Pendant l’arrestation, l’un des policiers avait blessé l’un des deux individus par balle au niveau de la gorge.

Fouhed Chebab, 24 ans au moment des faits, avait été poursuivi pour « violences volontaires sur personne dépositaire de l’autorité publique avec d’une arme » pour avoir menacé le policier avec un couteau, des faits qu’il conteste.

Des irrégularités commises au cours de la garde à vue de Mr Chebab avaient entrainé la nullité de la procédure, avait décidé le tribunal correctionnel de Metz.

Le jeune homme avait déposé une plainte en 2002 au motif de tentative de meurtre, à l’encontre du fonctionnaire de police qui lui avait tiré dessus.

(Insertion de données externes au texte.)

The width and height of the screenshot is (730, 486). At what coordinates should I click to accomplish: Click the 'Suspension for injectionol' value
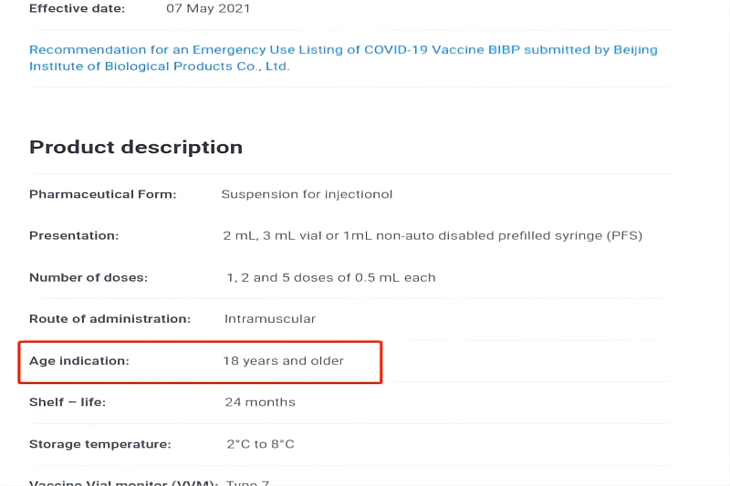coord(307,194)
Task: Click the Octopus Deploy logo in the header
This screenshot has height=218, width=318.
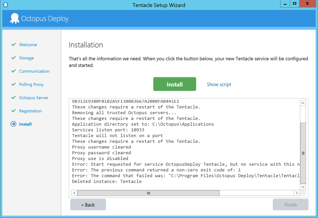Action: pyautogui.click(x=14, y=18)
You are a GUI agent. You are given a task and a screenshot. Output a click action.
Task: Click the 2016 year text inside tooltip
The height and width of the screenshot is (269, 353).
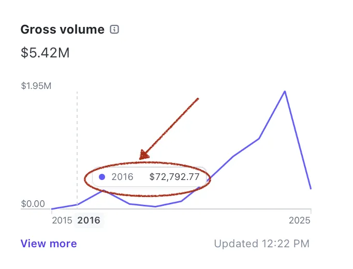[x=122, y=177]
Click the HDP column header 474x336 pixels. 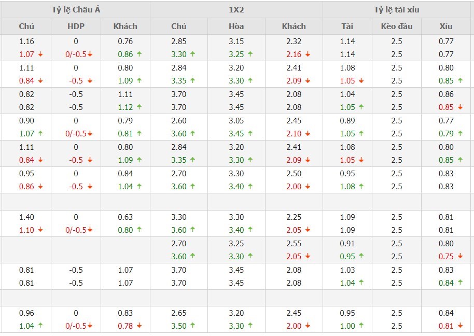76,26
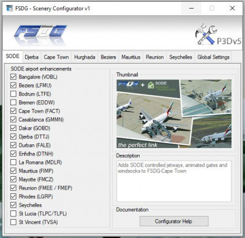The height and width of the screenshot is (238, 245).
Task: Open Configurator Help documentation
Action: point(174,221)
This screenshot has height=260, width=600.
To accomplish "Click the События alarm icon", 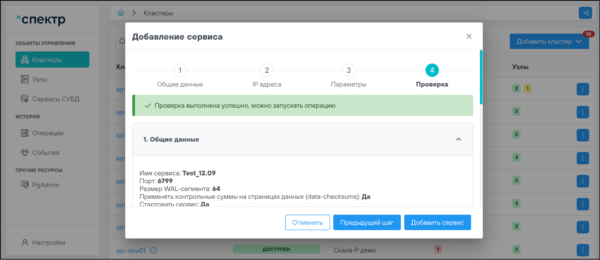I will [25, 152].
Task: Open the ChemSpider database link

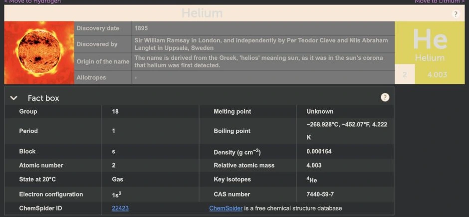Action: 226,209
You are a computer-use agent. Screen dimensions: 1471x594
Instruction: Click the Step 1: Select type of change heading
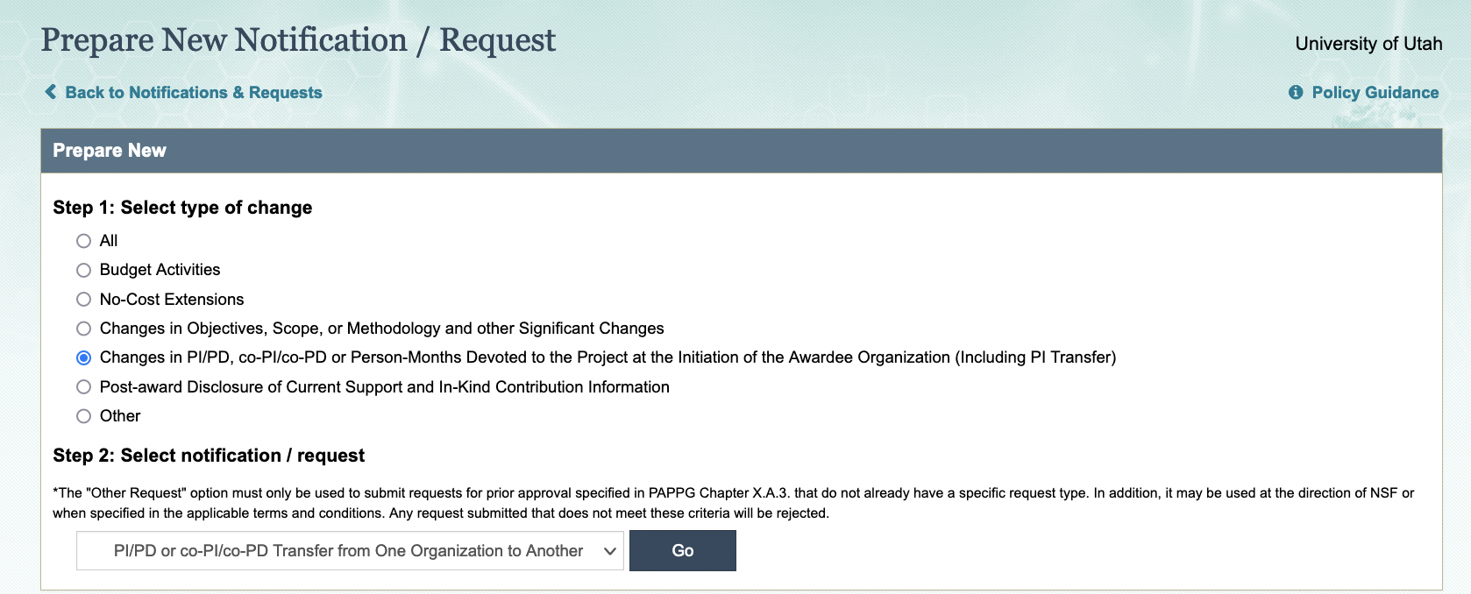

Un non-lieu avait été rendu, la légitime défense évoquée par le policier ayant été retenue.

Dans son jugement, la CEDH a unanimement conclu à la violation de l’article 2 de la Convention européenne des droits de l’homme.

Ainsi, « l’enquête menée à la suite du coup de feu tiré par un policier lors d’une interpellation a été lacunaire et déficiente », explique la CEDH.

En outre, la somme de 20 000 euros a été allouée à Fouhed Chebab pour dommage moral.

Cependant, les juges européens n’ont pas jugé excessif l’usage de son arme du policier « face à un individu agressif », mais « regrettable ».